Pressions et résistances passées
L’audition de Moqled intervient après des années de turbulences pour Tarek Bitar. Nommé en février 2021 après la récusation de son prédécesseur Fadi Sawan, le juge a été confronté à des plaintes déposées par des responsables visés, des suspensions de ses travaux, et des critiques politiques acerbes. En 2023, Oueidat avait bloqué une tentative de reprise de l’enquête, allant jusqu’à ordonner la libération de suspects, dont des officiels du port, malgré les charges retenues par Bitar.
La coopération instaurée par Hajjar marque ainsi un tournant, offrant au juge une marge de manœuvre accrue pour poursuivre son investigation.
Les victimes au centre de l’audition
Lors de l’interrogatoire d’hier, les avocats des parties civiles ont joué un rôle actif, représentant les intérêts des familles des victimes de l’explosion. Leur présence garantit que les questions posées à Moqled ne se limitent pas à une formalité administrative, mais cherchent à explorer les éventuelles failles ou négligences ayant conduit au drame.
Ces avocats, mandatés pour défendre les droits des proches des défunts et des blessés, considèrent chaque audition comme une opportunité de faire progresser la quête de vérité dans une affaire qui reste un symbole de l’impunité au Liban.
Une enquête sous les regards
La décision de libérer Moqled sous engagement de résidence, prise hier, suscite des réactions contrastées. Si certains y voient une prudence nécessaire dans un climat tendu, d’autres, notamment parmi les familles des victimes, pourraient y percevoir un manque de fermeté face aux responsables présumés. L’audience prévue le 21 mars, avec l’audition de témoins, sera un indicateur clé des progrès réalisés par Bitar.
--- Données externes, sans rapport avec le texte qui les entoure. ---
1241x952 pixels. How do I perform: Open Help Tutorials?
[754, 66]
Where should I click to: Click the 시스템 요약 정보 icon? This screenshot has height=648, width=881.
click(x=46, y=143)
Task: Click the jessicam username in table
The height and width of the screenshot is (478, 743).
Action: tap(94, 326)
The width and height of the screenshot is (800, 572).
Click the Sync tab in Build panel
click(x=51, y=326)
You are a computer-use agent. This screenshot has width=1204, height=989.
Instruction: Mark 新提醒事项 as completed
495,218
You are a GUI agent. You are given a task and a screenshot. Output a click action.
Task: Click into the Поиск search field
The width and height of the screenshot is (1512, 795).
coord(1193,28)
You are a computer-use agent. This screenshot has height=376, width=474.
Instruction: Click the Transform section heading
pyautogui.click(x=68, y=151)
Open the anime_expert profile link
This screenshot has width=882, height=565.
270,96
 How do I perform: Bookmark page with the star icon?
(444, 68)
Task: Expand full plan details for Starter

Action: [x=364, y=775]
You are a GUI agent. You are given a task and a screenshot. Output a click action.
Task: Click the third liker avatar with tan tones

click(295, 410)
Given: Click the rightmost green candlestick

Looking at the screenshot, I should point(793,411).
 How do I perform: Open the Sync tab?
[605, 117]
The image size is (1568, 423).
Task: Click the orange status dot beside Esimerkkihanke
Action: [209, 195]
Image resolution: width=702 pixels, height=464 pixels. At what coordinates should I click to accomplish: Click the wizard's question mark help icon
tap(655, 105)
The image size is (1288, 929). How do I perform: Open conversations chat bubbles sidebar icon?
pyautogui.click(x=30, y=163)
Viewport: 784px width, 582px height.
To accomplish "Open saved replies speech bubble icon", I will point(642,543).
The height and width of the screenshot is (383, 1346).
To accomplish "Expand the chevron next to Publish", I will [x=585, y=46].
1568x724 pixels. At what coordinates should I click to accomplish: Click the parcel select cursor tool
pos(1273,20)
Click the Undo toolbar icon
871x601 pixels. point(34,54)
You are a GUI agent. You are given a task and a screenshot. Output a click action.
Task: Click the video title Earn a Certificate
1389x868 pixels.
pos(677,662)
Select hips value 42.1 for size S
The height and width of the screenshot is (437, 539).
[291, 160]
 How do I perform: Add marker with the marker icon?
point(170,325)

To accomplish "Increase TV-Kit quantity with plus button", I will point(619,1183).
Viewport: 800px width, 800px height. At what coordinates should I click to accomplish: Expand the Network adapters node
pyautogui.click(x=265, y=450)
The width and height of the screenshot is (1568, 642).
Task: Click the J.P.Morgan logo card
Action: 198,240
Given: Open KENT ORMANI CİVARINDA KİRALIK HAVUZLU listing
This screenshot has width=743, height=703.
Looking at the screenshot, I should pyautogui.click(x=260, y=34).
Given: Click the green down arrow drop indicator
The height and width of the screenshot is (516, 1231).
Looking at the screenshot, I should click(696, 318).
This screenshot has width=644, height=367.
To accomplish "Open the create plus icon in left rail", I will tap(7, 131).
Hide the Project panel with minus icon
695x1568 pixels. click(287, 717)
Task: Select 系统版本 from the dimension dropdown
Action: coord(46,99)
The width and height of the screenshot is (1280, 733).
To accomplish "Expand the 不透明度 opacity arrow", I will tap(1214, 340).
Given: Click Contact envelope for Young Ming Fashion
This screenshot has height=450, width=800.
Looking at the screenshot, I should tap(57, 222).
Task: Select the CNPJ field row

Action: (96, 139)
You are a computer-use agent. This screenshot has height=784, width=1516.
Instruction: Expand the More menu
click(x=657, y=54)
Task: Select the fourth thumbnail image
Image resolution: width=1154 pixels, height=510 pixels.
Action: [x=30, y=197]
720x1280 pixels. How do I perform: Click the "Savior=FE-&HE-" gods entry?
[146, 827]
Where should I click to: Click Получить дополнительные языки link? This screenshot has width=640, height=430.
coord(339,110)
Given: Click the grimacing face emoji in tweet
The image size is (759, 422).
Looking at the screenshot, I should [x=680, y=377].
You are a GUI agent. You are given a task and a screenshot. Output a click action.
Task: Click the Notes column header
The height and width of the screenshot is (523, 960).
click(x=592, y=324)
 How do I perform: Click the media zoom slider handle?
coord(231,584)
Plus de quatre ans après l’explosion, les attentes des Libanais restent immenses, dans un pays où la justice est souvent perçue comme influencée par les pouvoirs politiques.
Moqled dans une liste élargie
Mohammed Hassan Moqled n’est pas le seul haut gradé entendu par Tarek Bitar. D’autres responsables militaires, sécuritaires et administratifs ont été interrogés dans cette enquête, qui vise à démêler les responsabilités à différents niveaux de la chaîne de commandement. La Sûreté générale, où Moqled a exercé, fait partie des institutions sous examen pour son rôle dans la surveillance des stocks de nitrate d’ammonium au port.
L’audition d’hier s’ajoute ainsi à un effort plus large pour reconstituer les faits et identifier les failles ayant permis une telle catastrophe.
Une procédure encadrée avec soin
L’interrogatoire de vendredi s’est déroulé dans un cadre strictement réglementé. La présence de l’avocat de Moqled et des représentants des parties civiles a assuré un équilibre entre les droits de la défense et la recherche de la vérité. La décision de Bitar de rejeter les défenses de forme et de programmer une nouvelle audience témoigne d’une approche méthodique, malgré les pressions exercées par certains cercles pour ralentir ou détourner l’enquête.
Ce développement, soutenu par la coopération du nouveau procureur général, est suivi de près dans un Liban où la confiance dans le système judiciaire reste fragile.